Using only the sounds, music and voices of one of the most explosive and memorable years in history, this 40th Anniversary mix captures a time when America came to a crossroads that almost destroyed the dream and any bridge for that famous "generation gap".

Featuring "Yippies" Abbie Hoffman, Jerry Rubin, and underground and counter-culture heroes like The Fugs, Cat Mother & The All-Night Newsboys, David Peel & The Lower East Side, the Amboy Dukes, Jimi Hendrix, Sly and The Family Stone, the Rolling Stones, the Band, Mary Hopkins, Marvin Gaye, the Moody Blues, Ennio Morricone, 2001: A Space Odssey, Aretha Franklin, the Beatles, the Monkees, the cast of "Hair", Simon and Garfunkel, Cream, The Firesign Theater, with Dustin Hoffman, Richard Nixon, Hubert Humphrey, Huey P. Newton, Charlton Heston, Chicago Mayor Richard J.Daley, H.Rap Brown, Stokley Carmichael, Sammy Davis Jr, Eldridge Cleaver, Joe Cocker, Marshall Efron, "Rosko", Spiro T. Agnew, General Westmoreland, Sen. Ted Kennedy, LBJ and many more.

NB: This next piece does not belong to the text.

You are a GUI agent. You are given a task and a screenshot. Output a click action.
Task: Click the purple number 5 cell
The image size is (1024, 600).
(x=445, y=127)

Recorded and mixed in analogue on a Tascam vintage 4-track, "A Shortcut through 1968" features no narration, it's message evolves from the careful juxtaposition of the various elements, including airchecks from the archives of WBAI in 1968 (with the voices of free-form radio founders Bob Fass, Steve Post and Larry Josephson) mixed with interviews on "what do you remember about 1968?"